*** Opening Exercise passage ***
FP: Video as Craft: How Engaging with Media Art Collections Can Re-constitute Experience and Restore the Experimental Spirit

11:45 AM - 12:10 PM

Abstract

The turn of the new millennium was a time of generational changes in technologies, materials and artistic inquiries in experimental arts. The 2020s will see many not-for-profit media arts organisations marking their fourth and fifth-decade milestones. What stories will their collections tell, and what new stories will be composed from (re)visiting these works?
In this paper, I look back to the rapidly evolving decades of the 1990s using an autoethnographic method with a focus on Australia and Hong Kong. I present the case study of my video works through the lens of craft to highlight how the haptic and the social dimensions of making influence the stories we (re)tell. I locate the workshop and the cinema as sites where experiments invite open dialogues and exchanges about mate-rials, techniques, processes, tools, and experiences. I argue that attending to these dimensions in how we experience artworks of the past restores the experimental spirit within our stories.
*** Closing Exercise passage ***
*** Opening Recorded information ***
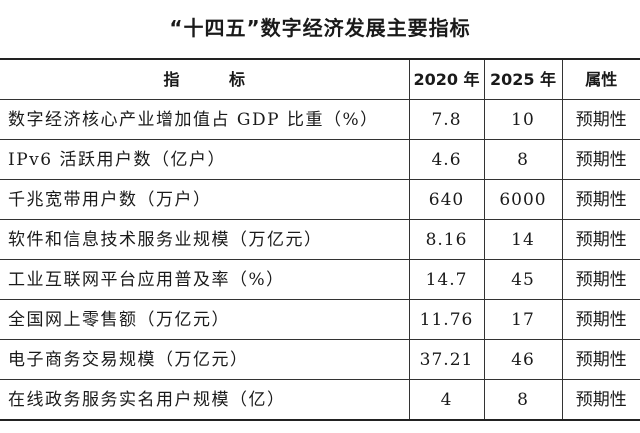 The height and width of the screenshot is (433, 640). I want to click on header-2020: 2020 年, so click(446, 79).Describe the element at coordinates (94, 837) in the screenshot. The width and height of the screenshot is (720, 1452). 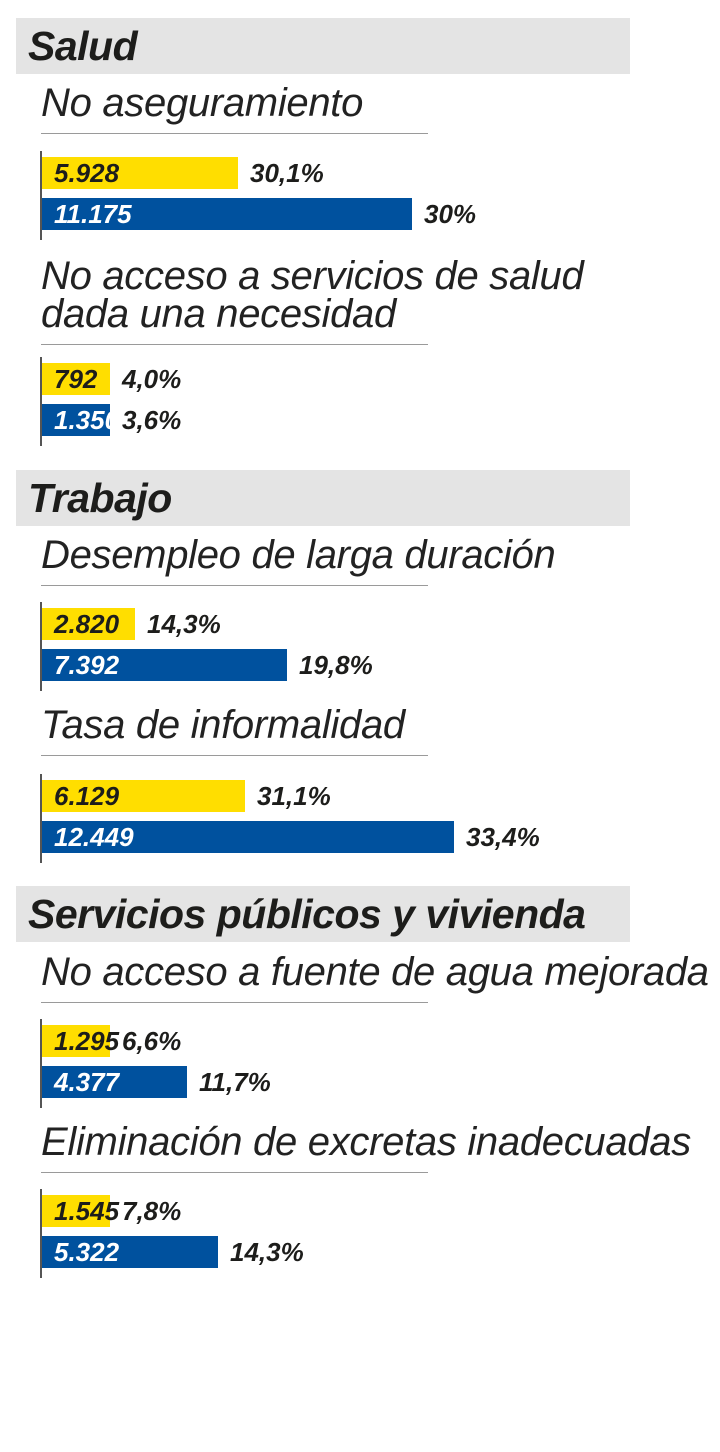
*** Closing Recorded information ***
Answer these about the abstract on video as craft:
1. What time range appears under the title?
2. Which two places does the author focus on when looking back at the 1990s?
3. Which two sites does the author name as places where experiments invite open dialogues and exchanges?

1. 11:45 AM - 12:10 PM
2. Australia and Hong Kong
3. The workshop and the cinema